Excerpted text>
┌──
I doubt the harmonic content is the "main reason". If even-order harmonics were the key, the Harmonic Percolator fuzz (which is a solid-state distortion device that filters out all the odd-order harmonics and outputs almost pure even-order harmonics) should be like a "holy grail" for great tube-like guitar tones and it would be used by almost everyone. And I think we all know how nasty that beast sounds like (and how "unknown" it is).

On the other hand, I think odd-order harmonics are as important as even-order ones. They're part of the tonal identity of many wind and reed instruments like flutes or clarinets, which are used regularly in a conventional orchestra. Even more, they're integral part of the clean guitar tone itself! Specially when playing near the mid part of the fretboard to the last frets and using the neck pickup. If you don't believe me, just use an oscillator and a spectrometer. So, I think blaming odd-order harmonics as "unmusical" is a complete nonsense.
└──
Task brief>
Could you write out the passage from the post on harmonics and guitar tone that opens with the words containing "On the other" and closes with "a complete nonsense.", word for word?

Data block>
┌──
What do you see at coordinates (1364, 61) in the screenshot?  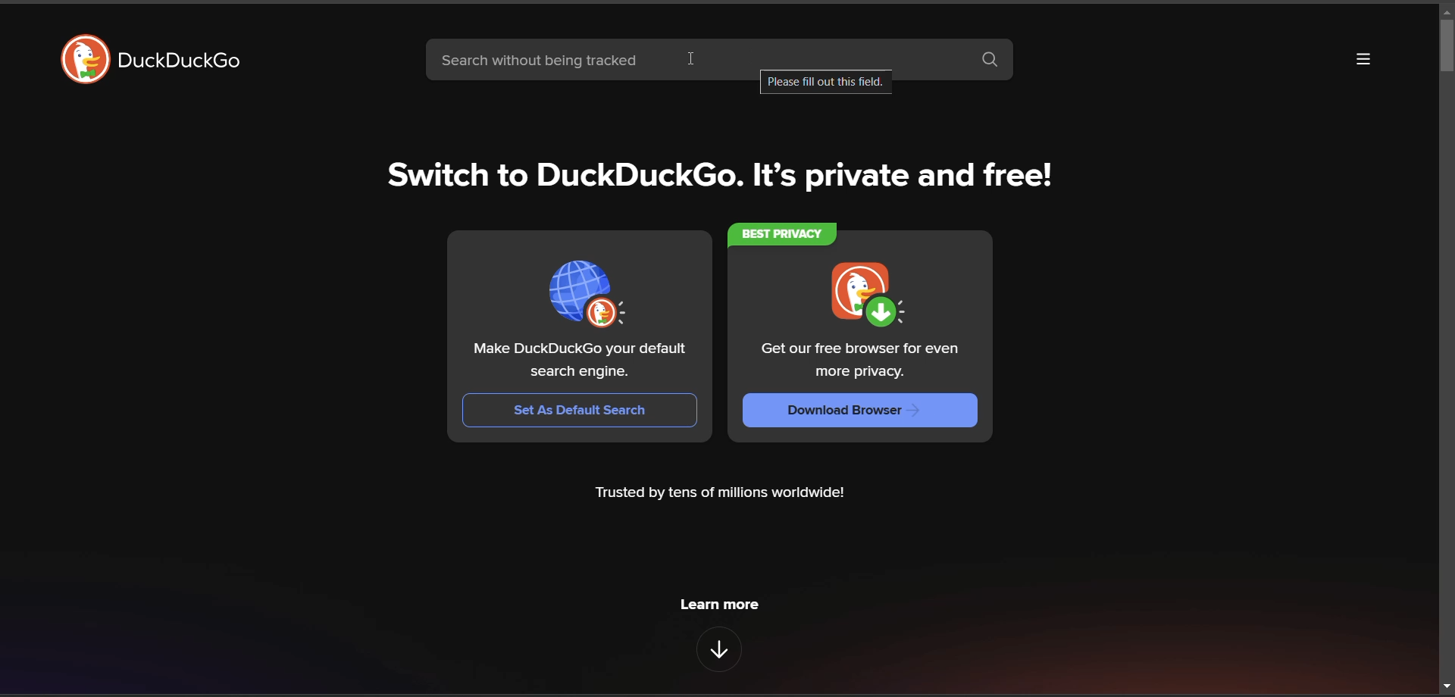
└──
Answer for the task>
On the other hand, I think odd-order harmonics are as important as even-order ones. They're part of the tonal identity of many wind and reed instruments like flutes or clarinets, which are used regularly in a conventional orchestra. Even more, they're integral part of the clean guitar tone itself! Specially when playing near the mid part of the fretboard to the last frets and using the neck pickup. If you don't believe me, just use an oscillator and a spectrometer. So, I think blaming odd-order harmonics as "unmusical" is a complete nonsense.